2° Le second est le président du groupe PPE au Parlement européen, l’Allemand Manfred Weber. Il a reproché à Emmanuel Macron son manichéisme entre bons et mauvais Européens, assurant que chaque gouvernement démocratiquement élu dans l’Union était également digne et légitime.
Cette tempérance tranche avec l’esprit polémique particulier à la gauche française, qui voit dans l’opposition une figure du mal à détruire. L’Allemagne ne veut pas tourner le dos à son hinterland pour se plier à la rigueur cartésienne d’une quelconque « idéologie française ».
2. Admettre un changement de paradigme
Le condominium franco-allemand sur l’Europe, avec un logiciel nettement libéral et immigrationiste, semble avoir été le seul axe de politique européenne développé depuis un an par la présidence française.
Emmanuel Macron a finalement félicité Viktor Orbán de sa victoire, de façon presque surprenante compte tenu de la rhétorique outrancière adoptée lors de l’entretien télévisé du dimanche 15 avril. Cette démarche positive permet d’envisager un aggiornamento bienvenu de la politique européenne d’Emmanuel Macron. Jusqu’ici, ses propos malheureux sur la Pologne et la politique de division ouvertement menée à l’encontre du groupe de Visegrád constituent un maigre bilan concernant l’Europe centrale.

> _DONNÉES FOURNIES_:

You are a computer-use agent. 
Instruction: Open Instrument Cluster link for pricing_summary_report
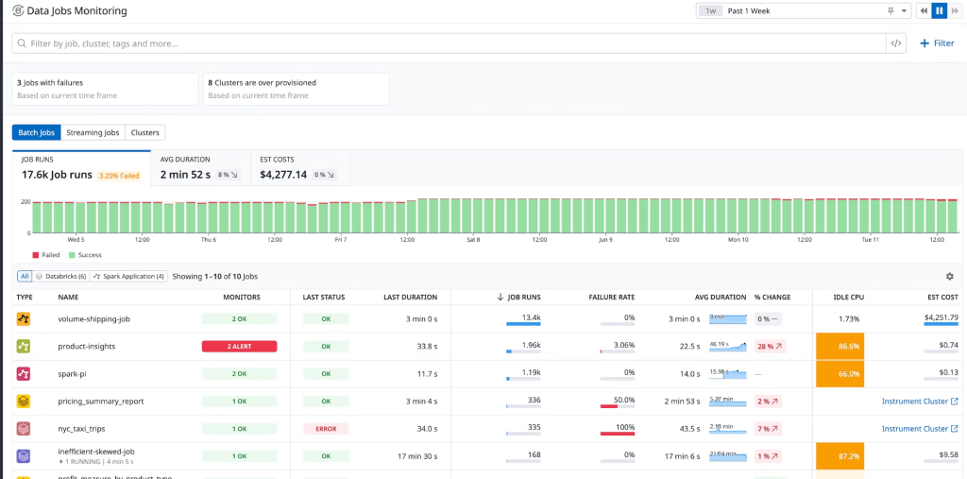[919, 402]
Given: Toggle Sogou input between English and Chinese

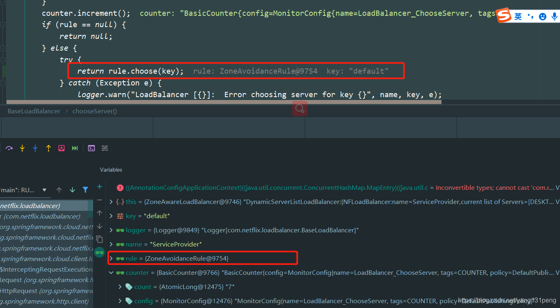Looking at the screenshot, I should [518, 16].
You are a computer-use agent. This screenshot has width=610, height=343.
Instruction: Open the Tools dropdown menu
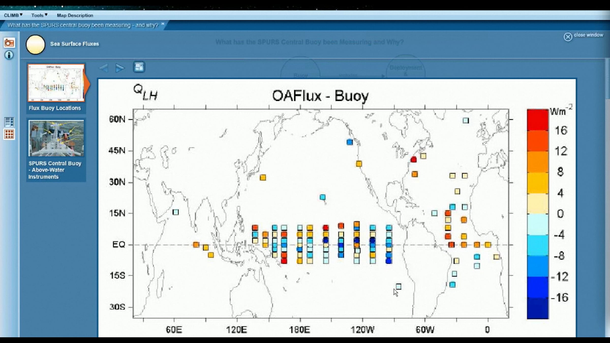coord(39,15)
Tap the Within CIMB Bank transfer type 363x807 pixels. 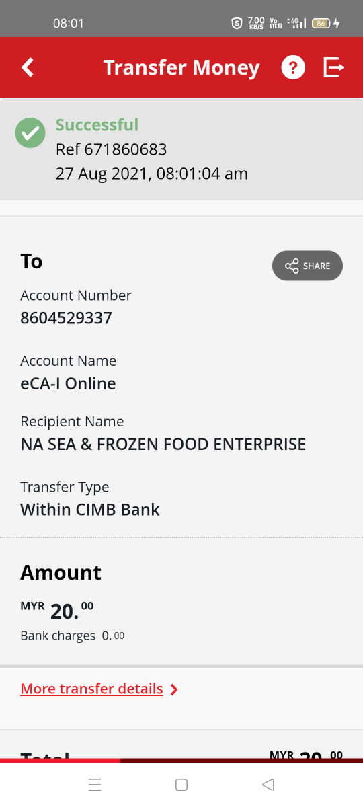tap(90, 510)
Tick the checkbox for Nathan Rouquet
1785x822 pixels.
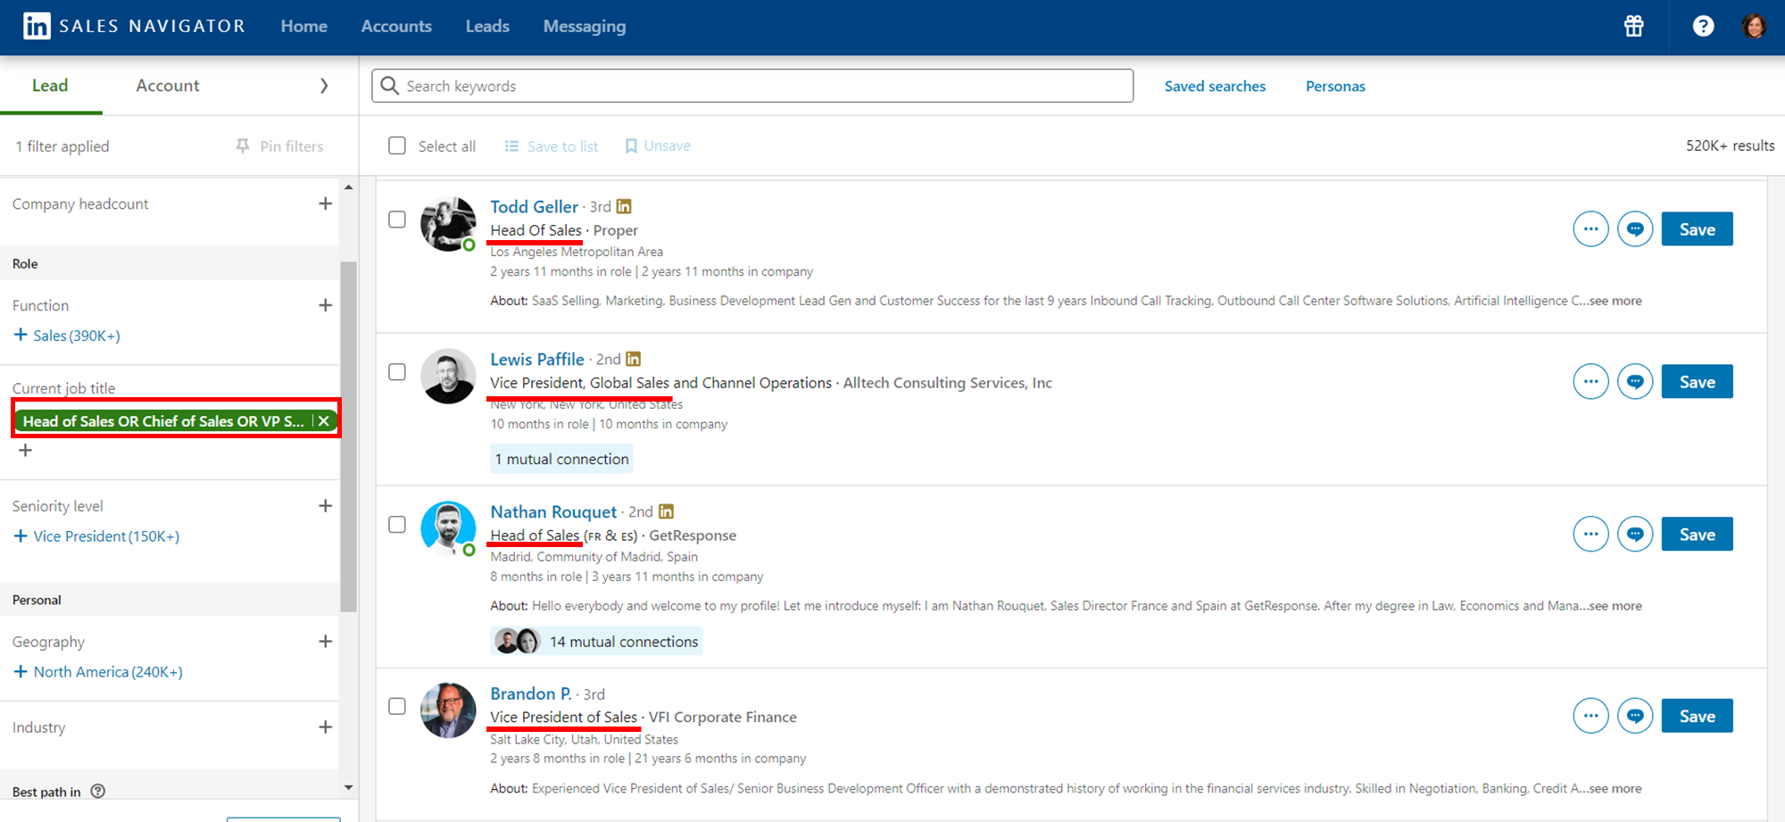click(397, 525)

> _CONSIGNE_:
Pour chacune des affirmations suivantes, dites si elle concorde avec l'extrait sur la politique européenne d'Emmanuel Macron, en répondant par oui ou par non et en citant mot pour mot le passage décisif. 1. Manfred Weber préside le groupe PPE au Parlement européen. 2. Emmanuel Macron s'est abstenu de féliciter Viktor Orbán pour sa victoire. 3. L'entretien télévisé d'Emmanuel Macron s'est tenu un dimanche 15 avril.

> _RÉPONSE_:
1. Oui : « le président du groupe PPE au Parlement européen, l’Allemand Manfred Weber ».
2. Non : « Emmanuel Macron a finalement félicité Viktor Orbán de sa victoire ».
3. Oui : « lors de l’entretien télévisé du dimanche 15 avril ».